Analysis of the projectile track charging by H + secondary ion velocity distribution measurements

Abstract

Secondary ions, emitted from LiF, Al (covered with layers of Al 2O 3) and Au bombarded by a MeV argon (25 keV/u) beam, are analyzed by a XY-TOF detection system. This new method allows, for each emitted ion, the simultaneous measurement of its time-of flight (TOF) and its impact coordinates (XY) on the detector surface, after acceleration by a homogenous electric field.
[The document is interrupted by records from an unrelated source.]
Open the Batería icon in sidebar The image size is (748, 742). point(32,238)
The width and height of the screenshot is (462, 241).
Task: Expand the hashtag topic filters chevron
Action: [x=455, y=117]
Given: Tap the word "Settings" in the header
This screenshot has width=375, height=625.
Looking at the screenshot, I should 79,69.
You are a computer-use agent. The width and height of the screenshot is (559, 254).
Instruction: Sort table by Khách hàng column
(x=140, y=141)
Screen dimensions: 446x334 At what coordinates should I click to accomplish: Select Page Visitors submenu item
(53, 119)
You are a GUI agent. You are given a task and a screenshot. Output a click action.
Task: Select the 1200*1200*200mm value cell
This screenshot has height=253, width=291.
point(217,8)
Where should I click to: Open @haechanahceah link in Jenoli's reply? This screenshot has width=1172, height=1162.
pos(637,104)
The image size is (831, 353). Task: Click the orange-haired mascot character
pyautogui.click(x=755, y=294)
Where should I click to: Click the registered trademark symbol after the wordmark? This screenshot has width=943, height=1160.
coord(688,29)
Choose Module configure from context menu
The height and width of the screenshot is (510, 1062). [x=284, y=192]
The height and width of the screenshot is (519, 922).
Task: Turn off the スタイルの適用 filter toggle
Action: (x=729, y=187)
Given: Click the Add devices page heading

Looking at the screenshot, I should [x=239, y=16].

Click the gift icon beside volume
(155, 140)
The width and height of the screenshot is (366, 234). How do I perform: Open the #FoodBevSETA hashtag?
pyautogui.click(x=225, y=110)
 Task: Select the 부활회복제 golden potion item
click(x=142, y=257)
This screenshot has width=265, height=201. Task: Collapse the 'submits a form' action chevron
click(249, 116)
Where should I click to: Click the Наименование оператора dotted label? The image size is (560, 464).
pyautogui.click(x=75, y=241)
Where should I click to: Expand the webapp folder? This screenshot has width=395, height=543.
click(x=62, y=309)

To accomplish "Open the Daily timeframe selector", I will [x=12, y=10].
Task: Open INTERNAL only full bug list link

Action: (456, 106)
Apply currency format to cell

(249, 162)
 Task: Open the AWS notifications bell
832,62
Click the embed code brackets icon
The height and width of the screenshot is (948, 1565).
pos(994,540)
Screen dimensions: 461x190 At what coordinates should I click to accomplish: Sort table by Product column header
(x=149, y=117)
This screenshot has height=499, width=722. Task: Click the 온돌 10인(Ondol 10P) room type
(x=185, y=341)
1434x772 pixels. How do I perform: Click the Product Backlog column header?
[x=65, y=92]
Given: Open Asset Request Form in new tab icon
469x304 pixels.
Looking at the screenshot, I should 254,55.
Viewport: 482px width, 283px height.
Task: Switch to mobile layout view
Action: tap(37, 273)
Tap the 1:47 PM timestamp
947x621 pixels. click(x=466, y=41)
Angular distributions and initial velocities for atomic H + secondary ions are determined as a function of the projectile impact angle θ p (37° up to 78°, with respect to the surface normal) and the electrical surface target properties. Emission of low velocity H + ions ( v 0<30 km/s) occurs preferentially close to the line of incidence of the projectile. Their initial velocity distribution depends clearly on the target electrical conductivity. At constant θ p, the maximum of the velocity distribution, v 0 max, is found to be 26.5, 27.9 and 32.5 km/s for Au, Al and LiF targets, respectively. For Au target, no clear dependence on the impact angle θ p was found. However, increasing θ p from 37° to 78° v 0 max shifts from 27.9 to 30 km/s for Al and 32.5–35.5 km/s for LiF. This shift is explained by a transient positive charging up of the nuclear track and is an indication of the track potential decay. The dependence of v 0 on θ p is explained by the variation of the length of the track inside the insulator layer, once neutralization time is assumed to be dependent on the electron current inside the track of the insulator layers from a conducting substrate.